Syntax, Goals, and Design Intent

  • Rhombus aims to keep Racket’s powerful macro tradition while replacing S-expressions with a more familiar, Python/ML-style indentation-based syntax (“shrubbery”).
  • The stated goal is not just “nicer syntax” but LISPy macro power in a non-parenthetical surface language; this is positioned as research/exploration rather than an industry-takeover attempt.
  • Some want a clearer “Why Rhombus?” story and/or a “killer app”; others say pedagogy and language design research are sufficient justification.

S-expressions, Readability, and Accessibility

  • Several commenters welcome an attempt to move beyond “parenthesis-ridden” Lisps, arguing S-exprs are objectively hard to visually parse, especially for beginners.
  • Others push back, saying Lisp readability issues are overstated and real difficulty is in unfamiliar vocabulary and abstractions, not parentheses.
  • There’s discussion of empathy for syntax-sensitive learners and analogies with accessibility in UI design; BASIC is mentioned as historically beginner-friendly due to simplicity, despite technical flaws.

Relation to Racket, Lisp, and Haskell/ML

  • Rhombus is essentially Racket/Scheme underneath, with full access to Racket libraries; some see it as “Python-like Racket,” others as “ML-syntax on a Lisp core.”
  • Comparisons to Haskell focus mostly on surface similarities (pattern matching, ::, indentation). Commenters stress it’s strict and impure, so very unlike Haskell semantically.
  • Prior work on non-S-expression Lisps (Dylan, M-expressions, sweet-expressions, etc.) is cited; Rhombus is seen as a new, more systematic approach.

Macro System and Pattern Matching

  • The macro system and enforestation/shrubbery model are highlighted as Rhombus’s main innovation: many core constructs (classes, patterns, operators) are supposedly implementable as library macros.
  • Compared to Scala/Rust/Elixir macros, Rhombus is described as significantly more expressive.
  • Its pattern-matching with ellipses (...) draws mixed reactions: powerful and compositional to Racket users, but “too magic” or counterintuitive to others.

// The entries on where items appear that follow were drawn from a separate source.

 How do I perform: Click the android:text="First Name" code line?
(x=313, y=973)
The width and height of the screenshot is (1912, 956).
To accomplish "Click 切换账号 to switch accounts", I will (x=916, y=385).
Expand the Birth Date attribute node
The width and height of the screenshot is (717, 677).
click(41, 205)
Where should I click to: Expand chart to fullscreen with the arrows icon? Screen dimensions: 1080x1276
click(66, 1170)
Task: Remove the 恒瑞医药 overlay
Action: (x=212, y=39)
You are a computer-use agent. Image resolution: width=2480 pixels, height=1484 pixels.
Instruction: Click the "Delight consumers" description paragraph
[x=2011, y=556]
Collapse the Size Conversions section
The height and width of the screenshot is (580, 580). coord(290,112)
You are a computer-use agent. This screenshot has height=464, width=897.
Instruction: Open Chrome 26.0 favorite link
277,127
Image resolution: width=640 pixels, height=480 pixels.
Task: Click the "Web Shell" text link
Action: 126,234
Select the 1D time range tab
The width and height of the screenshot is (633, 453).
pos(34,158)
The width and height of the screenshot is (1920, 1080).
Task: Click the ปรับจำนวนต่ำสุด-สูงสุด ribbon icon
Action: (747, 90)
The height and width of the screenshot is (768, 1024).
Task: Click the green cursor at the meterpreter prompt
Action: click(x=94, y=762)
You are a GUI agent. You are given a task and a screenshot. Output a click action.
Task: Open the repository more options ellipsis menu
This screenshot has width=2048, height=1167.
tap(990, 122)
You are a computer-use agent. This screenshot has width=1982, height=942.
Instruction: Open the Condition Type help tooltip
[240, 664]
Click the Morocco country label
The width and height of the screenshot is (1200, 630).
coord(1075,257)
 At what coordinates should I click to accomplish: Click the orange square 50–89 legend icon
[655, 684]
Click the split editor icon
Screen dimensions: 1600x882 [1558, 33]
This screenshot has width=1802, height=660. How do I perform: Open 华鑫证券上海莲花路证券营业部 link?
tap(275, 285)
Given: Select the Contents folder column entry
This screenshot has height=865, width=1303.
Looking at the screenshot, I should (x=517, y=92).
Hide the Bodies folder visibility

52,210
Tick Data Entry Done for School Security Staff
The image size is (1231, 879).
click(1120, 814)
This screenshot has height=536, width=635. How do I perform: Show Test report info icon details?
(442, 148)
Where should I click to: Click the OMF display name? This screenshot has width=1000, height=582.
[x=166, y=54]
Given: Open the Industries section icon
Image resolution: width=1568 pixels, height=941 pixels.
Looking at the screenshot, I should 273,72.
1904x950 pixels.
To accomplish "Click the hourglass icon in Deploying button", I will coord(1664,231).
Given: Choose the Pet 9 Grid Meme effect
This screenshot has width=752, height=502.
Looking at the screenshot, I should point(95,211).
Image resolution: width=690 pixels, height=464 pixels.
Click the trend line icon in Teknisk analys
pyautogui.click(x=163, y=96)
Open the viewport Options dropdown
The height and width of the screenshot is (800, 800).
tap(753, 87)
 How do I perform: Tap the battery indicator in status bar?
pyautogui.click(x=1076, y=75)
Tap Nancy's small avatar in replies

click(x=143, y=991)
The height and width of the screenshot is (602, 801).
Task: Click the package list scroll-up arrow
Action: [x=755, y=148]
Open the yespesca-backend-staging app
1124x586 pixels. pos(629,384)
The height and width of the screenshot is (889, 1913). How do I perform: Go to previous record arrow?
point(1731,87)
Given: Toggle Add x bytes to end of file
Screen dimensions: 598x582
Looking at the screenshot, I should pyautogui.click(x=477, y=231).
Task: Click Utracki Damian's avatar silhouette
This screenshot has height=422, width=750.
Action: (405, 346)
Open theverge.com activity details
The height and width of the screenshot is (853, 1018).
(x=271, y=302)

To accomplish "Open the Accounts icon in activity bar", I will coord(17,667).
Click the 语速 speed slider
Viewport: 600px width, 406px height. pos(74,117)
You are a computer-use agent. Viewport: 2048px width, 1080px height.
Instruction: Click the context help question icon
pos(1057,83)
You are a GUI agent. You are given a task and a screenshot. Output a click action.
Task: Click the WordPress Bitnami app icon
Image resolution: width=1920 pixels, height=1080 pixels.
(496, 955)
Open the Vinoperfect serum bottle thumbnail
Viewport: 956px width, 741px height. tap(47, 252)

Adoption, Ecosystem, and Production Use

  • Some question what niche Rhombus fills versus established macro-heavy or typed languages (Scala, Rust, Elixir, OCaml/F#).
  • Racket itself is reported in production for CLIs, web, desktop, and even mobile (via SwiftUI integration), but a few complain about weaker libraries compared to mainstream ecosystems.
  • Rhombus is dynamically typed; annotations act as runtime contracts rather than HM-style static typing, though related HM experiments exist in the Racket family.